Figure 1: Reflections of the sun's rays from water

To follow Whitehead's work I examine first what determines the height and width of the reflection region you observe. For simplicity assume that the sun is a point source of light. (It actually occupies about .5 degree of arc in the field of view.) Assume also that the water surface is smooth.

Suppose the water surface is flat. Since the sun is so distant, the rays arrive at the water parallel to one another. They reflect from the water and some of them reach your eye. You perceive a reflection of the sun as if the surface of the water were a mirror laid flat in front of you.

The reflection of a light ray from a surface is usually described in terms of angles measured with respect to what is called the normal: a line perpendicular to the surface at the point of reflection. The ray is incident at a certain angle measured with respect to the normal. The reflected ray forms the same angle. This rule applies even if the surface is tilted or curved. Wherever a ray reflects from the surface, mentally construct a normal perpendicular to the surface at that point.


Figure 2: The angles encountered in a reflection

When the water surface is flat, a single spot on the surface reflects rays toward you. One way to determine where that spot is in your field of view is to imagine that you are viewing the scene without the benefit of depth perception, as if you were looking at a photograph.

This flat representation is called a projection plane [Figure 3]. The horizon lies across the plane. The spot reflecting light rays to you lies below the horizon on the projection plane. That is where you see the sun's image. When the water surface is flat, the image on the projection plane is as far below the horizon as the sun is above it. As the sun sets the image rises toward the horizon. As the sun dips below the horizon the image disappears at the horizon.

When the water surface is curved by smooth waves, the sides of the waves reflect the rays according to the simple rule for the angles in a reflection. Now many spots on the water surface reflect rays to you, however, and their locations constantly vary as the waves reshape the water surface while moving in every possible direction. At any instant you see many images of the sun on the projection plane. The reflection region associated with a setting sun is the composite of those many images.

In order to determine how the waves spread the images of the sun I first investigated how an image moves on a projection plane when a reflecting surface is uniformly tilted in one direction. Having taped a pencil upright on a table, I laid a flat, rectangular mirror in front of the pencil and positioned my eyes near the tabletop. The far edge of the mirror, which was at the base of the pencil, functioned as the horizon.


Figure 3: The vertical extent of the luminous region

Ignoring any sense of depth, I imagined the pencil and its image to be on a projection plane. To measure distances on the plane I used a transparent ruler, keeping it and my head stationary while I noted where on the ruler various parts of the projection plane were aligned. For example, in my field of view the pencil point was three centimeters above the far edge of the mirror and the image of the point was three centimeters below it, according to the rule for flat surfaces.

I then raised the near edge of the mirror, keeping the far edge on the table. The spot reflecting the pencil point moved toward me along the surface of the mirror. On the projection plane the image of the point shifted downward.

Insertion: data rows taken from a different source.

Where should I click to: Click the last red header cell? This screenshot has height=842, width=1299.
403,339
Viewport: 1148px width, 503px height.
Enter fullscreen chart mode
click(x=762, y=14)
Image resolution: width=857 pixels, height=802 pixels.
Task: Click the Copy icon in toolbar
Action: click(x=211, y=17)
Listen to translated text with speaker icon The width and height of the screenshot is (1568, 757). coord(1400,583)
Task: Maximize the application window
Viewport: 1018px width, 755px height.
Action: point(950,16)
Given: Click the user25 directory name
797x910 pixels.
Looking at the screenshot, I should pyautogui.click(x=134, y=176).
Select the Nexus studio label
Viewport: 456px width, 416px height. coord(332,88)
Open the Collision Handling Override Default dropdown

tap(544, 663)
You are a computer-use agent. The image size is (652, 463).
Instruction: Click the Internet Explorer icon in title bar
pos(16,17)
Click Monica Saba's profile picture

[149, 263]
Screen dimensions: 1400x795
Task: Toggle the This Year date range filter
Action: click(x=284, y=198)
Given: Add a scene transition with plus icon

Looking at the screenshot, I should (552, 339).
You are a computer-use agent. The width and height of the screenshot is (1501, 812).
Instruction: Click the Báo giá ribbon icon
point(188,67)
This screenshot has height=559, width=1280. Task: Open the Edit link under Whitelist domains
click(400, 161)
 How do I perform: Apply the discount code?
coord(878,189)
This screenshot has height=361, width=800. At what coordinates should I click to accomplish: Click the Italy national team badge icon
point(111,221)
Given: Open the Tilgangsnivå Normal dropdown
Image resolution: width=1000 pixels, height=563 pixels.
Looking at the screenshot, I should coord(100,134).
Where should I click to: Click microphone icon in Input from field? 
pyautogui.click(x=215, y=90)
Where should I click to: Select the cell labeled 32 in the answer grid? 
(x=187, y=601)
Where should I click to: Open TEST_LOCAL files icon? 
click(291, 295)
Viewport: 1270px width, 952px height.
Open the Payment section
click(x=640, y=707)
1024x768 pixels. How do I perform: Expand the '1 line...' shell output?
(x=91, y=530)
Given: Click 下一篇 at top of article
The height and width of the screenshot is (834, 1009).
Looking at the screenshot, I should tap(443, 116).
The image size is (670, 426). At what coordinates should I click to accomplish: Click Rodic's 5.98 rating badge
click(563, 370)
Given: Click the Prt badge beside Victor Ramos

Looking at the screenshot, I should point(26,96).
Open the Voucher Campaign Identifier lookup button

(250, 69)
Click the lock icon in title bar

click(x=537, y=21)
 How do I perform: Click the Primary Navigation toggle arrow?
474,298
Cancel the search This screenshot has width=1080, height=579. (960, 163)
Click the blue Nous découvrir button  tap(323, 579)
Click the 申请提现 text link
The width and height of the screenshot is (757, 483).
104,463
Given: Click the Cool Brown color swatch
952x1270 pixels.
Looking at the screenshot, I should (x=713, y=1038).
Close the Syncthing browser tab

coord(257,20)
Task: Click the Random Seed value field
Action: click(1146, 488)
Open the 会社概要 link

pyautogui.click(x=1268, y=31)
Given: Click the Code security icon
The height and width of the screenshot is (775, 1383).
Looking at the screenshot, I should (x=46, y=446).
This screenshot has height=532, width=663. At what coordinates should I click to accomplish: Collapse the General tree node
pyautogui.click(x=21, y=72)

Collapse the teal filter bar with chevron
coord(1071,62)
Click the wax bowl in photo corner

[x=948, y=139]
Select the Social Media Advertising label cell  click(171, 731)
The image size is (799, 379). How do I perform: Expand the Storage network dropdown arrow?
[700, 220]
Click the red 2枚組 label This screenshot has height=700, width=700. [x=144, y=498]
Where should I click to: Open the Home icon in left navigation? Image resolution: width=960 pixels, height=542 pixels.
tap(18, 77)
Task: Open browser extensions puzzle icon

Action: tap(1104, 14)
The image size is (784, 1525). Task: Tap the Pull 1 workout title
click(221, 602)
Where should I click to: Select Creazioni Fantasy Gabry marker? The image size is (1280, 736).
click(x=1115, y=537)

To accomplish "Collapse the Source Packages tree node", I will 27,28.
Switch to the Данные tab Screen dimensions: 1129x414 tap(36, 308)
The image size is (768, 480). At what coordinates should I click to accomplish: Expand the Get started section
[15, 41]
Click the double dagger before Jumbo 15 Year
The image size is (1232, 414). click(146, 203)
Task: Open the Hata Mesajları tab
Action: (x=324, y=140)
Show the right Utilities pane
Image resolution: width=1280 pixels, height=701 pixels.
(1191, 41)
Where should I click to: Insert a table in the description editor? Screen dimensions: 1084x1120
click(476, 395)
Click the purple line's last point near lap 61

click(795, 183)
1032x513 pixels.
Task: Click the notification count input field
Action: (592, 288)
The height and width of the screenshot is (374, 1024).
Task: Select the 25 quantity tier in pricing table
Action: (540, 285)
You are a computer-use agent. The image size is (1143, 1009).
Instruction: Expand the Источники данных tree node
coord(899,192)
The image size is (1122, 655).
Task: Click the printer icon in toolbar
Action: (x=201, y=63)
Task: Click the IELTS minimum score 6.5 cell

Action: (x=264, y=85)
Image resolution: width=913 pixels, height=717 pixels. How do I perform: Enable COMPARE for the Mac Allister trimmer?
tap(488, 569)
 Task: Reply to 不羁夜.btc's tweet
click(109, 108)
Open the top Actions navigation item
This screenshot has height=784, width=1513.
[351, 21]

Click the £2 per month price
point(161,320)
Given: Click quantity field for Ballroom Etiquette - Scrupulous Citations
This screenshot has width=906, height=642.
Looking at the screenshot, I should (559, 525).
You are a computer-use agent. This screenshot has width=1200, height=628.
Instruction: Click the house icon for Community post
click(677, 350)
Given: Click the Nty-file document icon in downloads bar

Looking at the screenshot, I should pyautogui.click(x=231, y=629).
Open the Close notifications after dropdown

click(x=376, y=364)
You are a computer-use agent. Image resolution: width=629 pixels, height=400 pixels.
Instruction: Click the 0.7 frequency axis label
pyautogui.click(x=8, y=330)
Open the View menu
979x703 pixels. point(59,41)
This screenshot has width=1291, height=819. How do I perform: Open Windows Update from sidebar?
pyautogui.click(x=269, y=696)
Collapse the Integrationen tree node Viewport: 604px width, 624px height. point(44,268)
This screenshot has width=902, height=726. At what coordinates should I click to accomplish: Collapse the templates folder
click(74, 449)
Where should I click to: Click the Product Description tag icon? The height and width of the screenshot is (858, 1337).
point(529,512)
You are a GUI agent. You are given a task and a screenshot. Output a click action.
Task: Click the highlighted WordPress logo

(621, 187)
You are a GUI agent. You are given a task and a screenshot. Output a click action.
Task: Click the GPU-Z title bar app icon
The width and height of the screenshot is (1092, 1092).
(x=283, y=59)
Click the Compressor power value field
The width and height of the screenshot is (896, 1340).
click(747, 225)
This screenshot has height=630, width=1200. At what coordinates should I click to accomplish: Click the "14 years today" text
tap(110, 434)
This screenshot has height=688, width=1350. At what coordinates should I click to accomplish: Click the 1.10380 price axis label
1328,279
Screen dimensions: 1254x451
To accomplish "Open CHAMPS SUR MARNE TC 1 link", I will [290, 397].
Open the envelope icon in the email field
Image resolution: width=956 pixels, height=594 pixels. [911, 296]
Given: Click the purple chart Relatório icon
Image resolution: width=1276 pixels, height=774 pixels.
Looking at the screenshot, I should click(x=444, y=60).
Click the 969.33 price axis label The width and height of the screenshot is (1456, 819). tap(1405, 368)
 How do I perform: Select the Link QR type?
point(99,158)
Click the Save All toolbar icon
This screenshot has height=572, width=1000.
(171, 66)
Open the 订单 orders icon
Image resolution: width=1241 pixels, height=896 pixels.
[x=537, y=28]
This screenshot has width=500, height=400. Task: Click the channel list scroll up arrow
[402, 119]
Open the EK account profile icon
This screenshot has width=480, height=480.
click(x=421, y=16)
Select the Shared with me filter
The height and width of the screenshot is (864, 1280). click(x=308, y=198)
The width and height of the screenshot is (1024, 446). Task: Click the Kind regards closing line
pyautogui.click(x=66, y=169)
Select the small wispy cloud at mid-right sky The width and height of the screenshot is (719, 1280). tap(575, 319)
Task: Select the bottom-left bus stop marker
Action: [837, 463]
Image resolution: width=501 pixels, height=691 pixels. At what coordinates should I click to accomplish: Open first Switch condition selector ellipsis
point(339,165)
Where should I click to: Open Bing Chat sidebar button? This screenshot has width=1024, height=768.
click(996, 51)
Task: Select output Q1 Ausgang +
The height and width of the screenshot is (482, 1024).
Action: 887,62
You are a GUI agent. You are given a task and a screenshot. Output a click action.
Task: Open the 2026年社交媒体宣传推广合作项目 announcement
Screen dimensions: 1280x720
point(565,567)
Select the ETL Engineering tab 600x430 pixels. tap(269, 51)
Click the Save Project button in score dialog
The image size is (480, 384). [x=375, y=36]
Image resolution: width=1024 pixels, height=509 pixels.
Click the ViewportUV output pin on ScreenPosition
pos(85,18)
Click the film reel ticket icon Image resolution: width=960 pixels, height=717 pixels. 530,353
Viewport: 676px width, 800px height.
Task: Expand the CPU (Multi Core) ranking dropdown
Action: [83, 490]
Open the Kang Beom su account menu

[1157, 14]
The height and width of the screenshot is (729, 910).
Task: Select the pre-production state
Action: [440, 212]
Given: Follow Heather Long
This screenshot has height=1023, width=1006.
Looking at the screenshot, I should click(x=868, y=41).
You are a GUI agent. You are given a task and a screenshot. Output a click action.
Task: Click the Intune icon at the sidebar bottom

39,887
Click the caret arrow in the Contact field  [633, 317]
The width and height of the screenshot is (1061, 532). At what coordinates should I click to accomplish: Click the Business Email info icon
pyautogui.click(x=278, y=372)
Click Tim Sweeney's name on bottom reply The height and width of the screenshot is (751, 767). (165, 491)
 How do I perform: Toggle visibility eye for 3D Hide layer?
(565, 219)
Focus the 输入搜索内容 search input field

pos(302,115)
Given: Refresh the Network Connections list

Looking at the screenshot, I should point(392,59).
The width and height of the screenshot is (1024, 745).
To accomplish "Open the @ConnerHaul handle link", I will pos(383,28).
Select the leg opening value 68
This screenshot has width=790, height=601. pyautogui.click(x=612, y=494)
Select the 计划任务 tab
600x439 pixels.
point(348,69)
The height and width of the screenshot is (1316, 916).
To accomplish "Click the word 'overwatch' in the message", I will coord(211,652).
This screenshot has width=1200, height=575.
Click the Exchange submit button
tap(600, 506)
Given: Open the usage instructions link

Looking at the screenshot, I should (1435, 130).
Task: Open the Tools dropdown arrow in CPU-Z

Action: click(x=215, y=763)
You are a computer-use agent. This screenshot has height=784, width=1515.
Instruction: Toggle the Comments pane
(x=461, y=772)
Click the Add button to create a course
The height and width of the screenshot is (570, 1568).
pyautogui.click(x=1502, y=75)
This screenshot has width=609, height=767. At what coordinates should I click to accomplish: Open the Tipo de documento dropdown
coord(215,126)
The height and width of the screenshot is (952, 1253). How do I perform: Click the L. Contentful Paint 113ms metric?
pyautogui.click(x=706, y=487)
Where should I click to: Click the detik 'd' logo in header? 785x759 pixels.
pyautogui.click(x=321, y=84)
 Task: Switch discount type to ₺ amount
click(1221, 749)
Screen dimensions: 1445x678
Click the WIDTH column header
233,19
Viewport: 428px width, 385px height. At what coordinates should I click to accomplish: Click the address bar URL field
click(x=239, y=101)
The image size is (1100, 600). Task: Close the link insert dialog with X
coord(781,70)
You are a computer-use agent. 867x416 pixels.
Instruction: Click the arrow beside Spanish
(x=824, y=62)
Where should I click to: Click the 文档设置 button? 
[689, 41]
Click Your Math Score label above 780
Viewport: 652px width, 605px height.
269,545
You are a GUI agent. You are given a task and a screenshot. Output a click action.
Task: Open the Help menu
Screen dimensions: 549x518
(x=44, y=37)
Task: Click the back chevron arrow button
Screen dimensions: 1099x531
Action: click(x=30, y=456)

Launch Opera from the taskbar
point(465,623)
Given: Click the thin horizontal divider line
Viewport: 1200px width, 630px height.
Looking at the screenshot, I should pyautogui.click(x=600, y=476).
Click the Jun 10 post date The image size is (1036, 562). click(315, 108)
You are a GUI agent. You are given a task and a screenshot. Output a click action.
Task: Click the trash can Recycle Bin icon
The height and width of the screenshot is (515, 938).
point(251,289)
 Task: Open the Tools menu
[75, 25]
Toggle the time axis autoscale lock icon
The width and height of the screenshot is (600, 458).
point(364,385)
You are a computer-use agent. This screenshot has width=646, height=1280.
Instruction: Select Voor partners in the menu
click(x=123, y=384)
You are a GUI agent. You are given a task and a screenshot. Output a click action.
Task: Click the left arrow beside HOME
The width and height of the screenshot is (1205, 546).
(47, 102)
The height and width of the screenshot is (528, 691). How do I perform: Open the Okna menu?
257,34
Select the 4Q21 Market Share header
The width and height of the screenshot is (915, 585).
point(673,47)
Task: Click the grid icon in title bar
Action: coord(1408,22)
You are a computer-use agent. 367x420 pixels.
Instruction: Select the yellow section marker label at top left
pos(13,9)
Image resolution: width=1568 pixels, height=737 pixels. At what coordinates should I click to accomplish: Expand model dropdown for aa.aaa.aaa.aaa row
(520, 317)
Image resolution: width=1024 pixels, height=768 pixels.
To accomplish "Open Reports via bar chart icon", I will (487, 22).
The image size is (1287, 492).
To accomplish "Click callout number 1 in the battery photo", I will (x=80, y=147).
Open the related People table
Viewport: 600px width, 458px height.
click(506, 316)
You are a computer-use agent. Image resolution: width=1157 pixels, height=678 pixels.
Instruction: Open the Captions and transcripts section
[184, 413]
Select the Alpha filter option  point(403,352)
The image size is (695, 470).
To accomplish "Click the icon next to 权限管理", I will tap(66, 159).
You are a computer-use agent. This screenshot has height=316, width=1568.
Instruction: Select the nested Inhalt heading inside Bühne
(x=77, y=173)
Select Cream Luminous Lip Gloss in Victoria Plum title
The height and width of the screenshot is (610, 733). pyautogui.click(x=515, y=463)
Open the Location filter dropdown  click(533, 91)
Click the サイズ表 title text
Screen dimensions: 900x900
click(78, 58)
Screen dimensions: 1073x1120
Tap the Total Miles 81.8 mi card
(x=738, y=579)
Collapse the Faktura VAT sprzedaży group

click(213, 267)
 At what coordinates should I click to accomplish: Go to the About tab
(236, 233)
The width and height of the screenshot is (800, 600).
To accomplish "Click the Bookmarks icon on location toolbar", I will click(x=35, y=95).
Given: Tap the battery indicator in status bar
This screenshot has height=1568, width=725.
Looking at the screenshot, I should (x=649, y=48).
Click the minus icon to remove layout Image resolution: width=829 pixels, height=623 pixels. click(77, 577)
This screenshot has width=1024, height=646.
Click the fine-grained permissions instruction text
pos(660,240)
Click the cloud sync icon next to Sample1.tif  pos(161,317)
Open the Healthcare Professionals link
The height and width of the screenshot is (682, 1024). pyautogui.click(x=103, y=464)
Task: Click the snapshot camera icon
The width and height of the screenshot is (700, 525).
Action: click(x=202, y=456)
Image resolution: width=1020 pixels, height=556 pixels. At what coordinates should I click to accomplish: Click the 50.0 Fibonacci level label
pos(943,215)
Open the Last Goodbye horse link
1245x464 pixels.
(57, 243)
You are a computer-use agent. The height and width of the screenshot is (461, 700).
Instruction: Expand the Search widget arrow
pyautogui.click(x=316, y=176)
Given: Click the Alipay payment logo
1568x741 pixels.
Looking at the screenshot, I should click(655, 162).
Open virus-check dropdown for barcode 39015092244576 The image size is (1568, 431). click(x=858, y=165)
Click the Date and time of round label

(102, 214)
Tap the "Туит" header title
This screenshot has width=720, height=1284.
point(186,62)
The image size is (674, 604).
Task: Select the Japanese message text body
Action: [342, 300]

Next I tilted the mirror toward me. This time the spot reflecting the pencil point moved along the surface away from me. On the projection plane the image of the point moved upward.

My demonstration is not entirely faithful to the reflection of rays from the sun by a water surface because the, rays arriving at the mirror are not parallel. Still, the general shift of the image on the projection plane is similar. The image of the sun moves downward on the plane as the water surface tilts away from the observer and upward when the surface tilts toward the observer. The slope of the surface determines the extent of the shift.

The slope can be defined as the tangent of the angle through which the surface is tilted. For example, if the tilt of the surface is 16.7 degrees with respect to the horizontal, the slope is .3 (a dimensionless number). The slope at a point on a curved surface is that of a line drawn tangent to the surface l at that point.


Figure 4: Experiments with reflections from a tilted mirror

A vertical axis on the projection plane can also be marked off in terms of slope. For example, suppose the sun is 38.7 degrees above the horizon in your field of view. On the projection plane the horizon is at zero height and the sun is in a position that is the tangent of 38.7 degrees, or .8, above it. If the water surface is flat, the image of the sun is .8 below the horizon on the projection plane.

Imagine that the water surface is initially flat and then uniformly tilts away from you until it has a final slope of .3. The image of the sun moves downward on the projection plane by twice the final slope of the surface, that is, by .6. If instead the water surface uniformly tilts toward you with a slope of .3, the image of the sun moves upward on the projection plane by twice the slope of the surface, or .6.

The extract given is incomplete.